Fruits are generally high in fiber, water and vitamin C. Fruits also contain various phytochemicals that do not yet have an RDA/RDI listing under most nutritional factsheets, and which research indicates are required for proper long-term cellular health and disease prevention. Regular consumption of fruit is associated with reduced risks of cancer, cardiovascular disease, stroke, Alzheimer disease, cataracts, and some of the functional declines associated with aging.

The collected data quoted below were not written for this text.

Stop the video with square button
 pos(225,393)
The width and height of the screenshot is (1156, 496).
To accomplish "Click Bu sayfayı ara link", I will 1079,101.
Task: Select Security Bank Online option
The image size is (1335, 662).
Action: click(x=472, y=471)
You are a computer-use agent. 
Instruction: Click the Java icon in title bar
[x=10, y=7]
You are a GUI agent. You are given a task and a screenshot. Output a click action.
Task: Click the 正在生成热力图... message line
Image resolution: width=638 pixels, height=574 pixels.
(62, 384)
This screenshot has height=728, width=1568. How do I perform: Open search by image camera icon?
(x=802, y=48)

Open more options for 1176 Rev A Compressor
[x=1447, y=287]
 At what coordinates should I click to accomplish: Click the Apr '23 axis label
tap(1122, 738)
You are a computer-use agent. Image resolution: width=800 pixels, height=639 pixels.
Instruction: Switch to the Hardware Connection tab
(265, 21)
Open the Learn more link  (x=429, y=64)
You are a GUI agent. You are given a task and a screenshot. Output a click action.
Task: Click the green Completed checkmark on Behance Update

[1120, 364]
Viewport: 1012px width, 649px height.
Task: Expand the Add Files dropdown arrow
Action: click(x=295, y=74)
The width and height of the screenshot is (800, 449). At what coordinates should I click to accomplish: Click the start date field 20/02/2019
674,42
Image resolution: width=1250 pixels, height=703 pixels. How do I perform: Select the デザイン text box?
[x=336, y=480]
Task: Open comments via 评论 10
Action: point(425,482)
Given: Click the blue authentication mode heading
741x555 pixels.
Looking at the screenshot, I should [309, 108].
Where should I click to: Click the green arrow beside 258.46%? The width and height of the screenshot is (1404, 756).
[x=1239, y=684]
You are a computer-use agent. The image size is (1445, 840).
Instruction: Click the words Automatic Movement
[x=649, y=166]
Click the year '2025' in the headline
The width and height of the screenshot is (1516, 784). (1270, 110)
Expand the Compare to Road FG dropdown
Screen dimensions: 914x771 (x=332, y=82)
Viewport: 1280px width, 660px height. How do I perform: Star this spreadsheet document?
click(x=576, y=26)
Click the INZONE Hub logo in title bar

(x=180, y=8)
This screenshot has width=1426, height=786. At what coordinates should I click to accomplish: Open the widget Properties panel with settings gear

Because fruits have been such a major part of the human diet, different cultures have developed many different uses for various fruits that they do not depend on as being edible. Many dry fruits are used as decorations or in dried flower arrangements, such as unicorn plant, lotus, wheat, annual honesty and milkweed. Ornamental trees and shrubs are often cultivated for their colorful fruits, including holly, pyracantha, viburnum, skimmia, beautyberry and cotoneaster.
Fruits of opium poppy are the source of opium which contains the drugs morphine and codeine, as well as the biologically inactive chemical theabaine from which the drug oxycodone is synthysized. Osage orange fruits are used to repel cockroaches. Bayberry fruits provide a wax often used to make candles. Many fruits provide natural dyes, e.g. walnut, sumac, cherry and mulberry. Dried gourds are used as decorations, water jugs, bird houses, musical instruments, cups and dishes. Pumpkins are carved into Jack-o'-lanterns for Halloween. The spiny fruit of burdock or cocklebur were the inspiration for the invention of Velcro.
Coir is a fibre from the fruit of coconut that is used for doormats, brushes, mattresses, floortiles, sacking, insulation and as a growing medium for container plants. The shell of the coconut fruit is used to make souvenir heads, cups, bowls, musical instruments and bird houses.
Fruit is often also used as a subject of still life paintings.